A discrete artificial bee colony algorithm for the no-idle permutation flowshop scheduling problem with the total tardiness criterion

In this paper, we present a discrete artificial bee colony algorithm to solve the no-idle permutation flowshop scheduling problem with the total tardiness criterion. The no-idle permutation flowshop problem is a variant of the well-known permutation flowshop scheduling problem where idle time is not allowed on machines. In other words, the start time of processing the first job on a given machine must be delayed in order to satisfy the no-idle constraint. The paper presents the following contributions: First of all, a discrete artificial bee colony algorithm is presented to solve the problem on hand first time in the literature. Secondly, some novel methods of calculating the total tardiness from makespan are introduced for the no-idle permutation flowshop scheduling problem.
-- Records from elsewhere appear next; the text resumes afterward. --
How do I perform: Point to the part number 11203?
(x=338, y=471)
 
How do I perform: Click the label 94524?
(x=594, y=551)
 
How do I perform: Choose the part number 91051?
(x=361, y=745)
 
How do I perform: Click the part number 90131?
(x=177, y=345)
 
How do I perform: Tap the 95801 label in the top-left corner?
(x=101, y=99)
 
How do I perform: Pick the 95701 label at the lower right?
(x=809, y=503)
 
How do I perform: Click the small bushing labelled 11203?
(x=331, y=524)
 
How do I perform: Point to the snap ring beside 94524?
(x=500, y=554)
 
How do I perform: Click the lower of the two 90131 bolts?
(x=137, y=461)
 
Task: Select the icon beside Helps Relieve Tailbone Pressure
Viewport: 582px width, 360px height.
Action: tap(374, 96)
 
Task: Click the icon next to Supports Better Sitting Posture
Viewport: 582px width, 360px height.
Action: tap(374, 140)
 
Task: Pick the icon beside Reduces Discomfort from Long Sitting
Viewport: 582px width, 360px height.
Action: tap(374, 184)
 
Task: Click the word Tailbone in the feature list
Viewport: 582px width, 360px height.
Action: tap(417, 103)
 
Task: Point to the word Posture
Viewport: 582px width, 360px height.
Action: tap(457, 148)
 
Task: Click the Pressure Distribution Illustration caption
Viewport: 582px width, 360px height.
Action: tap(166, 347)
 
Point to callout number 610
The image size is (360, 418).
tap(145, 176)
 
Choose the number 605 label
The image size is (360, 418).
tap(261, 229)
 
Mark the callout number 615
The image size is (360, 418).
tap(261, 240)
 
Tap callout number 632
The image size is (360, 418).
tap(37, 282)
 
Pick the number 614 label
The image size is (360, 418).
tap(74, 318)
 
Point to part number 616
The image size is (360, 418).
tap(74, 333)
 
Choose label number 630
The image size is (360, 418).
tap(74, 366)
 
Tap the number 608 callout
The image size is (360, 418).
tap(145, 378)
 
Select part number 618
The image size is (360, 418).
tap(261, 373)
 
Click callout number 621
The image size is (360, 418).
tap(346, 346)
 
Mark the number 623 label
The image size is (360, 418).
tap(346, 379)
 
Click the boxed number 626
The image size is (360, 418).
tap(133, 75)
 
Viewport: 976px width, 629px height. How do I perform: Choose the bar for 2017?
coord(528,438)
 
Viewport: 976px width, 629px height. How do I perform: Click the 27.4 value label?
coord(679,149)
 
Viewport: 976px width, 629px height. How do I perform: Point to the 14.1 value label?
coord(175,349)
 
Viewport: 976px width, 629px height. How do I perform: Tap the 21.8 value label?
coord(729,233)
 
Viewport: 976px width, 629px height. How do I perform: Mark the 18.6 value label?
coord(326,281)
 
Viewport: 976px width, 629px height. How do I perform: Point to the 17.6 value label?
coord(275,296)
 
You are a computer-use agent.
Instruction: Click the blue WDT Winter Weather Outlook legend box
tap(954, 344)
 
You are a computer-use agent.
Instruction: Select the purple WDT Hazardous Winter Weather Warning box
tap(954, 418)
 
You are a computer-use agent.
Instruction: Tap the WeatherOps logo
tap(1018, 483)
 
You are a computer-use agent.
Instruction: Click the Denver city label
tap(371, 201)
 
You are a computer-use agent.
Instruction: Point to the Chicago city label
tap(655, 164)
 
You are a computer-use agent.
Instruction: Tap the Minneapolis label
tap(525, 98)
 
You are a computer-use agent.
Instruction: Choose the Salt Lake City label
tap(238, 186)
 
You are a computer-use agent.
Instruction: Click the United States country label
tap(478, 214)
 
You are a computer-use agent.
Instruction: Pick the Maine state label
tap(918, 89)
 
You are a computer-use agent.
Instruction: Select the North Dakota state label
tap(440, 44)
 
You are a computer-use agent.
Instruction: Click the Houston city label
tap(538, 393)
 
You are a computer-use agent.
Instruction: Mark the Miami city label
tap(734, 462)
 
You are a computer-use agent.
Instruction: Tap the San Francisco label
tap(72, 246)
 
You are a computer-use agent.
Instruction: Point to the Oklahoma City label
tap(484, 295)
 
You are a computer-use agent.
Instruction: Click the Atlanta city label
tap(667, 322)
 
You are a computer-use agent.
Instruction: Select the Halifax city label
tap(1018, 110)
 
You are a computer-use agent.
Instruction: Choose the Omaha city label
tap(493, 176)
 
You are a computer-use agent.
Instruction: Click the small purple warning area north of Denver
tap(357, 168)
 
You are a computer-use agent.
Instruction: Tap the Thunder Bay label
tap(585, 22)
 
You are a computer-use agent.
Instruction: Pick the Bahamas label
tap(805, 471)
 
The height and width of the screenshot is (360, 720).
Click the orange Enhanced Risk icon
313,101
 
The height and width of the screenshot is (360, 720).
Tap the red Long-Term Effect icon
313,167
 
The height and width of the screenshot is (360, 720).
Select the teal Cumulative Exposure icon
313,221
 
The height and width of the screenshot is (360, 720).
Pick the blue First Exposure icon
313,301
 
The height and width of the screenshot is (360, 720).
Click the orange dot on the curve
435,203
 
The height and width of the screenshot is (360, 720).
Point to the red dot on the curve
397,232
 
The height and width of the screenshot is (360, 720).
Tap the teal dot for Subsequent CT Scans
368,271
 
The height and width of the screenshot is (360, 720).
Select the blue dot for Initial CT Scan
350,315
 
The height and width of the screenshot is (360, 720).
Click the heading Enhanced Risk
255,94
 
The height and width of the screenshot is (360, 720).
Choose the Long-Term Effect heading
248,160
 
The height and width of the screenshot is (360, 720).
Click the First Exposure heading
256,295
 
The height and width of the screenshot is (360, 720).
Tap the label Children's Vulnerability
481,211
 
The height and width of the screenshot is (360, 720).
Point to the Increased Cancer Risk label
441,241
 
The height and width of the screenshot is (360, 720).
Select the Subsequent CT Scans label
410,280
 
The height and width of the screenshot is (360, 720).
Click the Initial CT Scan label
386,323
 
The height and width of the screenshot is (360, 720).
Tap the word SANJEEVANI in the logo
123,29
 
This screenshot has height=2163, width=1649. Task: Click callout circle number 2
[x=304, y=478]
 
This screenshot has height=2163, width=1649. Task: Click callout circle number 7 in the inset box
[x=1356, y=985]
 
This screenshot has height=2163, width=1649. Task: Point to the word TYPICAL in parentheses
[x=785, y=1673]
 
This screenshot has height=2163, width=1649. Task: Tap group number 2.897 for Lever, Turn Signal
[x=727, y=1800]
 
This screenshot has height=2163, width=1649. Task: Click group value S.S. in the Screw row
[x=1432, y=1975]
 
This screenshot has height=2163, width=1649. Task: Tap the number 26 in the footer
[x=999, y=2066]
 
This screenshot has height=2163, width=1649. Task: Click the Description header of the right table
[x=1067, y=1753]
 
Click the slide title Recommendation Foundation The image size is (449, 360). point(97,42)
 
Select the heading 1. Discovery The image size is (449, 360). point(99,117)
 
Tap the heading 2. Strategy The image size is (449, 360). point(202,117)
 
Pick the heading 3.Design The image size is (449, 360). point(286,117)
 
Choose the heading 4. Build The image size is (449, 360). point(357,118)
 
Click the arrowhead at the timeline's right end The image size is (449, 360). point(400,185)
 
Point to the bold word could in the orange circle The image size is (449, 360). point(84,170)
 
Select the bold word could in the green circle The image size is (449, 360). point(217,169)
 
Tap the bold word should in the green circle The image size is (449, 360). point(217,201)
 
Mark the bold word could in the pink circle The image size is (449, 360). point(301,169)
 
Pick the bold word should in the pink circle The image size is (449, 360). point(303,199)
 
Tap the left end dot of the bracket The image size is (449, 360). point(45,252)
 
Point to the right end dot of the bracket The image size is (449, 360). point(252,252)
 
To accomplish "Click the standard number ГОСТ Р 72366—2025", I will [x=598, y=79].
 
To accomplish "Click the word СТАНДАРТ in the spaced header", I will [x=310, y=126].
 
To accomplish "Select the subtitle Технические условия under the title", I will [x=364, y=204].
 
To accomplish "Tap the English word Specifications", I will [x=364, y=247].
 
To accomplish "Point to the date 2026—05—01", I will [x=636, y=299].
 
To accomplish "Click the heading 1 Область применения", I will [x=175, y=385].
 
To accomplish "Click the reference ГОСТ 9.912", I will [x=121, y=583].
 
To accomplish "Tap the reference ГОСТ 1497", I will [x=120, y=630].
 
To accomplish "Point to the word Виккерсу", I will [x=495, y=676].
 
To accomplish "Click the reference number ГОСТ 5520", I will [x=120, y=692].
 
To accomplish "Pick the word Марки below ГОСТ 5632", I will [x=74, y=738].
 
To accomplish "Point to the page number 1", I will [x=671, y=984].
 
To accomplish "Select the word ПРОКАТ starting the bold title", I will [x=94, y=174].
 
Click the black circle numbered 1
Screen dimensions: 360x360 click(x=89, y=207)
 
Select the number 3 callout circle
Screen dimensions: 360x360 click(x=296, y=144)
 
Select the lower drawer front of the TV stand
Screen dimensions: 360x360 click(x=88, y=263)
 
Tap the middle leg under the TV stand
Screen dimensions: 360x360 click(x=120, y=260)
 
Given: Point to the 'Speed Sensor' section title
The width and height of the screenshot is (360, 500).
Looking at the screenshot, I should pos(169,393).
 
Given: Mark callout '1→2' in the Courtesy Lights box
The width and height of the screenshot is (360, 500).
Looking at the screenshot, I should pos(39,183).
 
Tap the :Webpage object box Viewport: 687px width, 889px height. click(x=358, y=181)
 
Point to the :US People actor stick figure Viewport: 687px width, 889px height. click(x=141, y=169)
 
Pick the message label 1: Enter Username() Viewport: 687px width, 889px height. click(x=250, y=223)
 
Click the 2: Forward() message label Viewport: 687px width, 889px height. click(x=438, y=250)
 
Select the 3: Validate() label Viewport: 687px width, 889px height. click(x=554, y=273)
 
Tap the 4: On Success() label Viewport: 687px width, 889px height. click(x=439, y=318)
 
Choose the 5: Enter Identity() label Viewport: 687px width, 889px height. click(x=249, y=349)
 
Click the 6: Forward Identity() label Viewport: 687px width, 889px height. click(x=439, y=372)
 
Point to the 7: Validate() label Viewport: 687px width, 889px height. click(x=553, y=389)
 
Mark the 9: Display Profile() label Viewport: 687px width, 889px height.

Finally, the main contribution of the paper is due to the fact that a novel speed-up method for the insertion neighborhood is developed for the total tardiness criterion. The performance of the discrete artificial bee colony algorithm is evaluated against a traditional genetic algorithm. The computational results show its highly competitive performance when compared to the genetic algorithm. Ultimately, we provide the best known solutions for the total tardiness criterion with different due date tightness levels for the first time in the literature for the Taillard’s benchmark suit.